Assignment:
Would you transcribe the listing exactly as it stands, minus any images?

──────

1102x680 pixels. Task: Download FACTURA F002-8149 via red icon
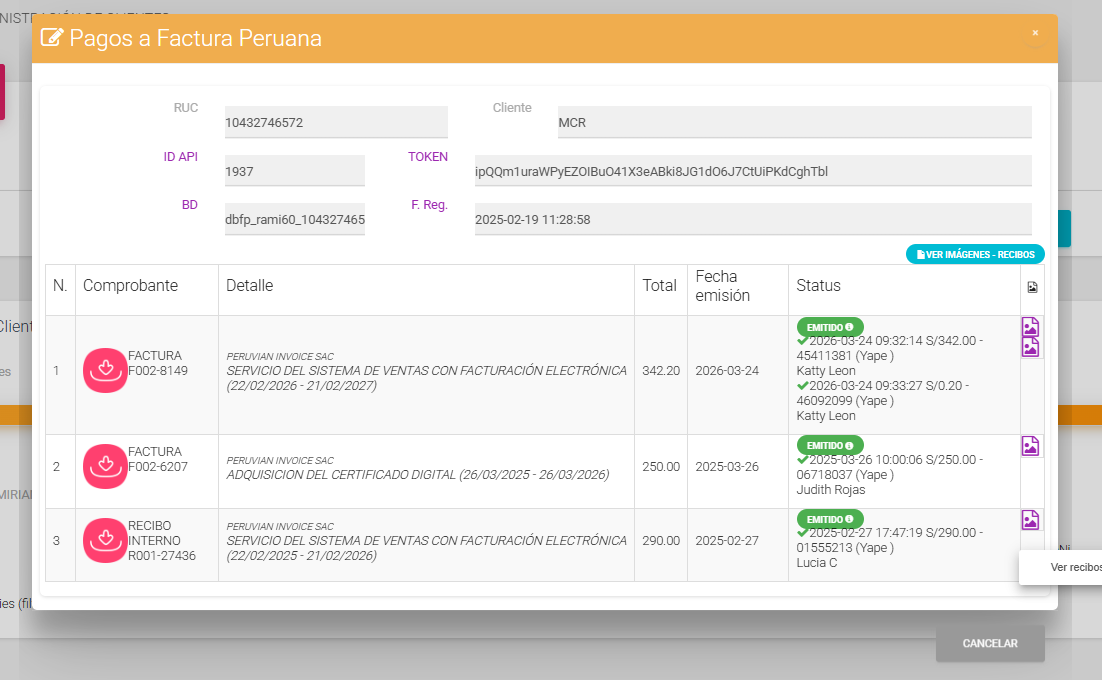pos(105,368)
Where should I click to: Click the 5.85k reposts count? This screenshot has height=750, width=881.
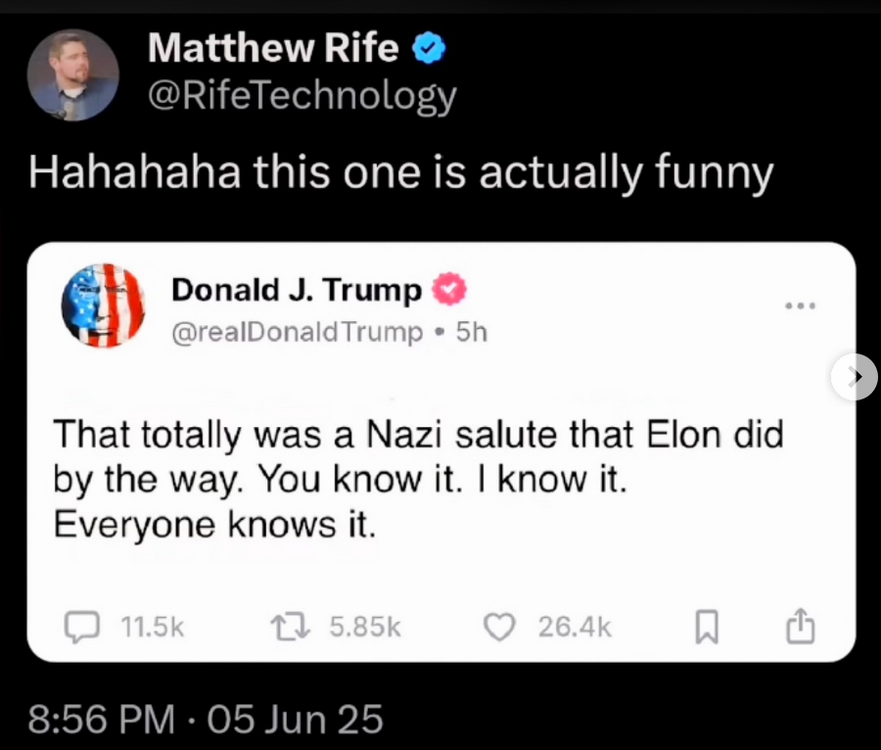click(x=364, y=626)
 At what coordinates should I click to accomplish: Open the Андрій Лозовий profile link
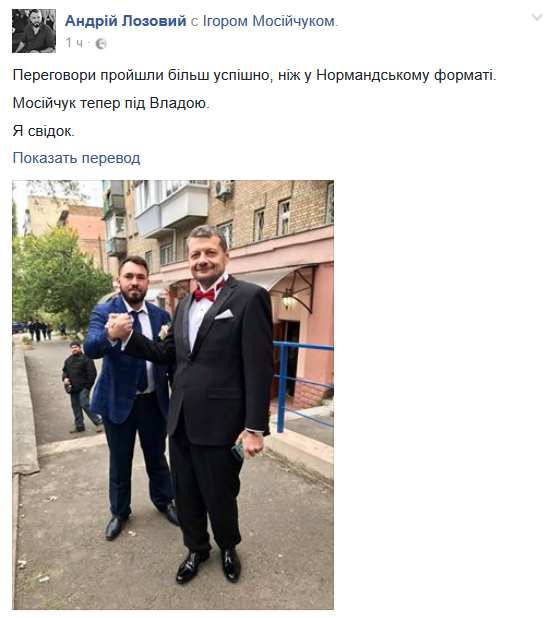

──────

Completed exercise:
1102x680 pixels. Task: Download FACTURA F002-8149 via red icon
pos(105,368)
Where should I click to: Click the 5.85k reposts count? This screenshot has height=750, width=881.
click(x=364, y=626)
 At what coordinates should I click to accomplish: Open the Андрій Лозовий profile link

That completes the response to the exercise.